Format the part of the items that opens with the line containing "You are a GUI" and closes with the line containing "Action: (533, 114)" as a JSON list of strings, one string per line, with blank lines dropped. Keep the pictures out of the answer.

Data shown:
◆ ◆ ◆ ◆ ◆ ◆ ◆
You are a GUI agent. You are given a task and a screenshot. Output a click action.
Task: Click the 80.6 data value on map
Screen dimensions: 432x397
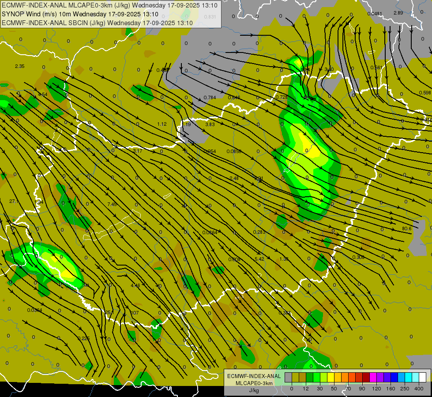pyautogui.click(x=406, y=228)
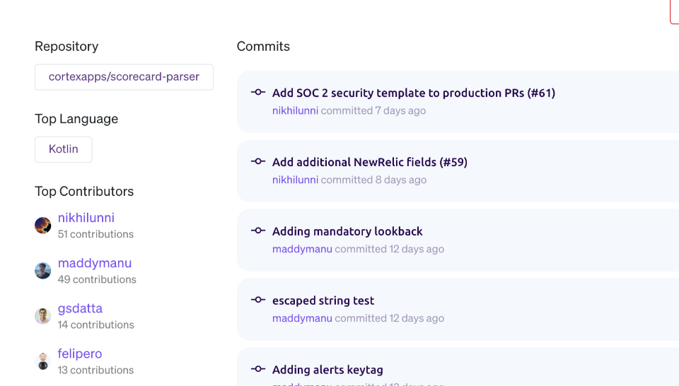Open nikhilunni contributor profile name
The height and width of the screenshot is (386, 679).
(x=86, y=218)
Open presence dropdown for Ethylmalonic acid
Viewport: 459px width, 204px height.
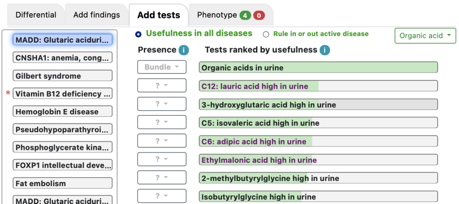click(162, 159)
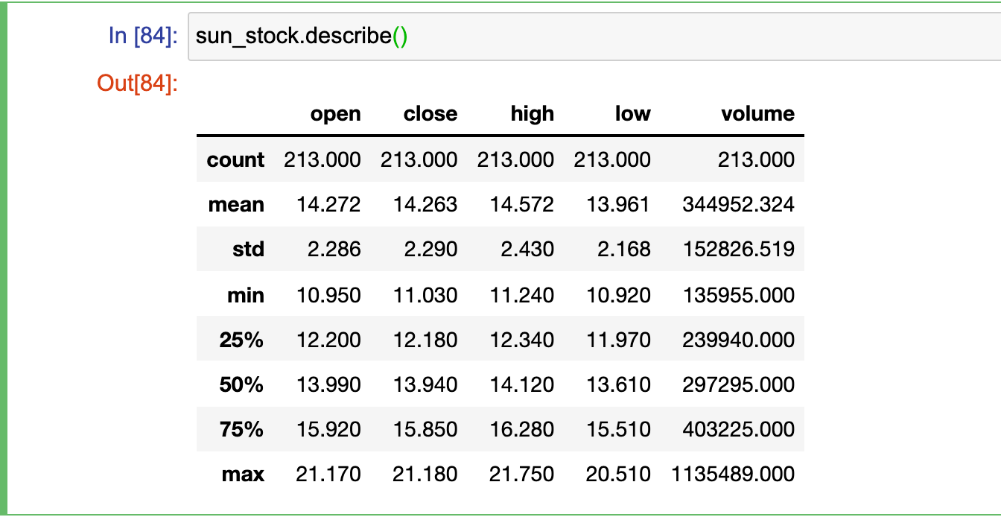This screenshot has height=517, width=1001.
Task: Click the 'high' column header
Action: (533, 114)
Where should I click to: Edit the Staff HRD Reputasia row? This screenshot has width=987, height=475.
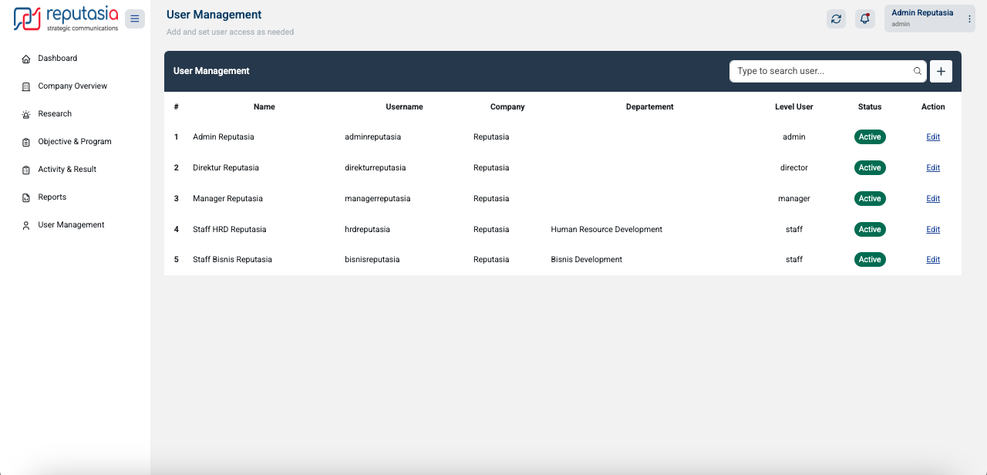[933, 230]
◆ ◆ ◆ ◆ ◆ ◆ ◆
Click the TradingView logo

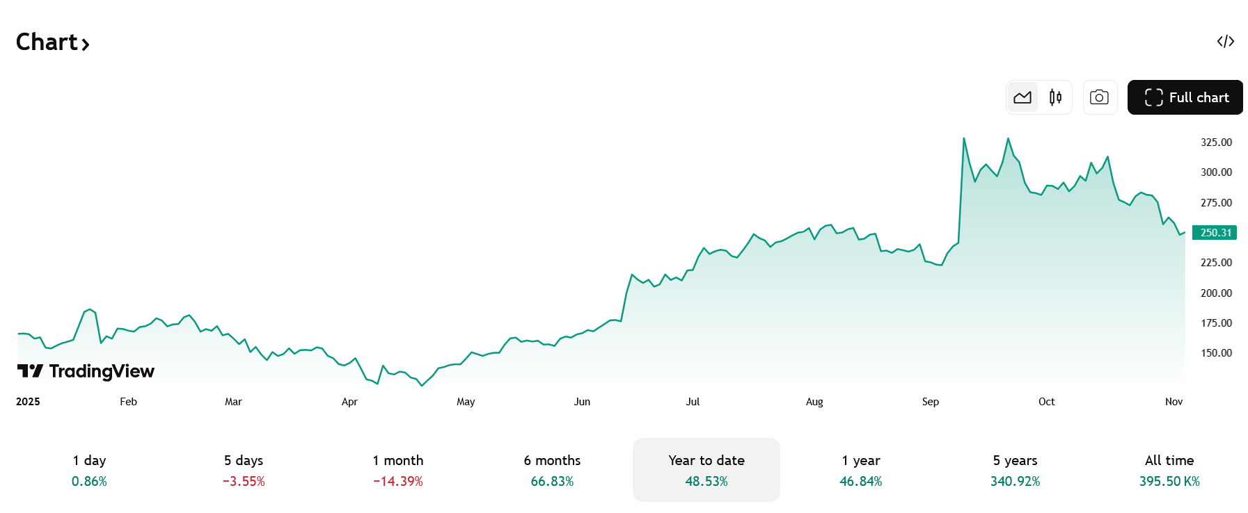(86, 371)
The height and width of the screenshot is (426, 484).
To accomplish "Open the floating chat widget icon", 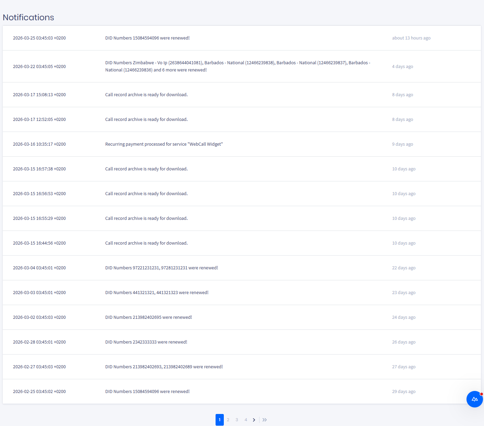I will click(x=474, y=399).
◆ ◆ ◆ ◆ ◆ ◆ ◆
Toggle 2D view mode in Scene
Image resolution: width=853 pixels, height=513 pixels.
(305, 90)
◆ ◆ ◆ ◆ ◆ ◆ ◆
The completed task:
[
  "You are a GUI agent. You are given a task and a screenshot. Output a click action.",
  "Task: Click the 80.6 data value on map",
  "Screen dimensions: 432x397",
  "pyautogui.click(x=406, y=228)",
  "Open nikhilunni contributor profile name",
  "The height and width of the screenshot is (386, 679).",
  "(x=86, y=218)",
  "Open presence dropdown for Ethylmalonic acid",
  "Viewport: 459px width, 204px height.",
  "click(162, 159)",
  "This screenshot has height=517, width=1001.",
  "Task: Click the 'high' column header",
  "Action: (533, 114)"
]